Ермаков отряхнул шинель и зашагал назад. Майор-интендант, разгоряченный, наскочил на него, фуражка лихо сбита на затылок, волосы слиплись на висках, заорал азартно:

– Аню-ута-а! Капитан! Что тут отчубучилось? Кого ранило?

– Все в порядке. Идемте к машине.

– Не-ет, подожди. Что случилось? Ты чего улыбаешься?

– Все в порядке, говорю, – засмеялся Ермаков, и вдруг лицо его перекосилось, он оттолкнул майора, шагнул вперед, проговорил растерянно и изумленно: – Шура?! Шура?!

– Какая Шура? – захохотал майор. – Ты чего, Анюта? Спятил?

Нет, он очень ясно, очень четко увидел в толпе солдат на понтоне знакомое, родное, мелькнувшее милым овалом лицо, ее такую знакомую, тонкую фигуру, ее шинель, ее санитарную сумку, хромовые сапожки.

Но она не заметила его, не подняла головы в тот момент, прошла в толпе, и тогда негромкий, сдавленный волнением оклик настиг ее снова:

– Шура!..

Ее узкие плечи вздрогнули, она вся замерла, незащищенно обернулась, и он увидел ее неподвижные глаза, полные страдания и страха. И он повторил охрипшим голосом:

– Шура…

– Борис? – чуть шевеля губами, прошептала она. – Это ты?.. Ты?..

– Шура…

Он так сильно и горько обнял ее, что она пошатнулась, как бы не веря, зажмурясь, а он, не обращая внимания на людей, бестолково снующих по понтону, толкающих их, стал с болью целовать ее холодные, сомкнутые, не отвечающие ему в это мгновение губы, ее лоб, глаза, вздрагивающие брови, готовый отдать за эту встречу все, что мог еще отдать.

– Шура, пойдем, – повторял он. – Тебе нечего здесь делать. Там никого не ранило. Пойдем. Не надо этого…

Он прижимал ее голову к своему плечу, видел, как сквозь смеженные ресницы просачиваются светлые капельки слез.

– Борис… милый… Если бы ты знал… – прошептала она, с тоской блестя ему в глаза своими влажными глазами. – Если бы ты знал, что я передумала в эти дни… Я виновата…

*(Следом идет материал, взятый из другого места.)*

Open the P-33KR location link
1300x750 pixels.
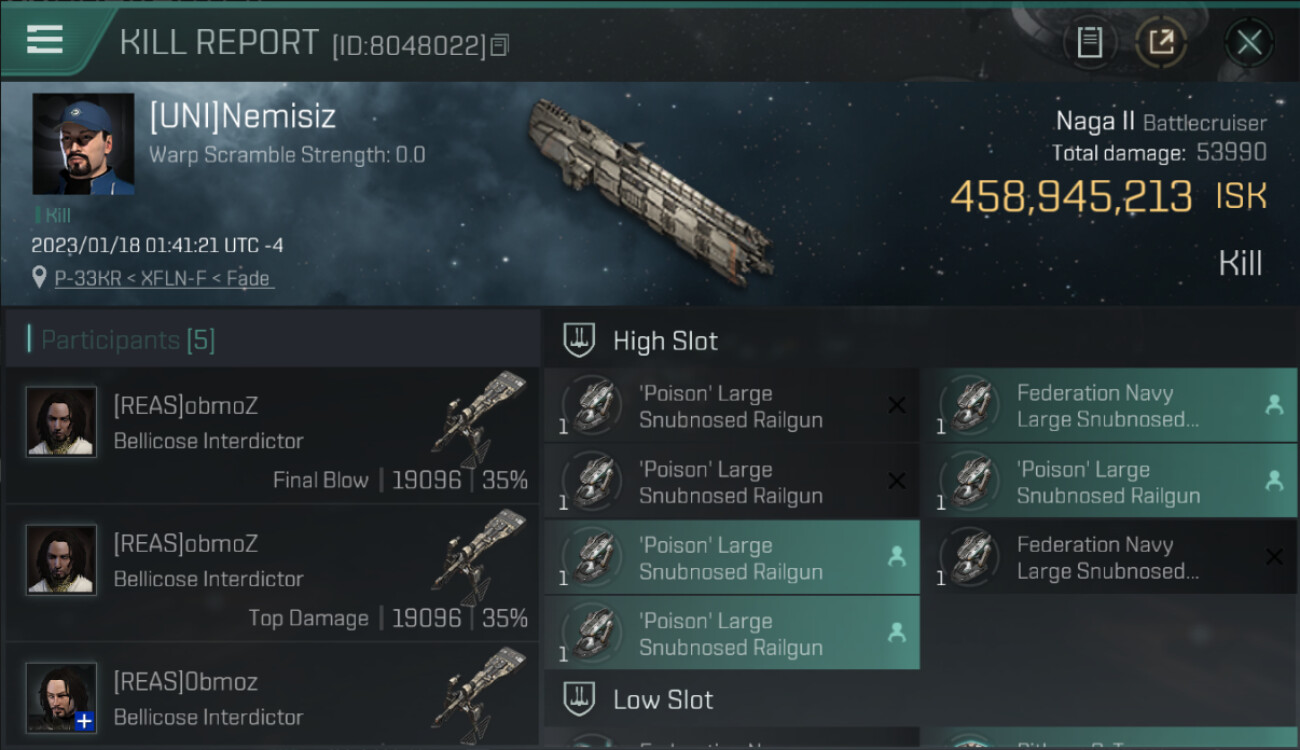[x=162, y=279]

– Ты не можешь быть виноватой. Видишь, все хорошо, мы встретились. Не надо слез…

– Не надо, да… не надо слез. – Она попыталась улыбнуться. – Лучше пойдем… Вон туда, на берег… Как ты похудел! Просто не узнать! Пойдем. Нет, ты не думай, я тебе все, все скажу. А то мы опять расстанемся и ты опять забудешь меня!..

– Шура, мы теперь не расстанемся! Ты будешь со мной. Ты слышишь? Я тебя никуда не отпущу. Ни на шаг от себя!

– Нет, расстанемся. Снова бои, бои…

– Это не сможет нас разлучить.

Они шли по берегу Днепра все дальше и дальше от переправы, постепенно затихали голоса позади, и воздух наливался нежным огнем зари, влажно шуршал песок одичавших пляжей, где оставались следы их сапог – первые, очевидно, за войну следы мужчины и женщины, шедших здесь вместе.

Он остановился, ласково притянул, повернул ее к себе, а она осторожно потрогала рукав его шинели, снизу вверх заглянула ему в лицо, медленно краснея, спросила:

– Неужели это ты? И ты вернулся?

– Я вернулся.

– Я хочу, чтобы… ты меня любил, – прошептала она неуверенно. – Я хочу… только этого.

…Когда двое ушли отсюда, следы, оставшиеся на песке, сначала затянуло водой, потом их совсем рассосало, и они исчезли.

1 Да, да

2 Я не понимаю…

3 Феликс, Феликс! Иди ко мне! Они спят!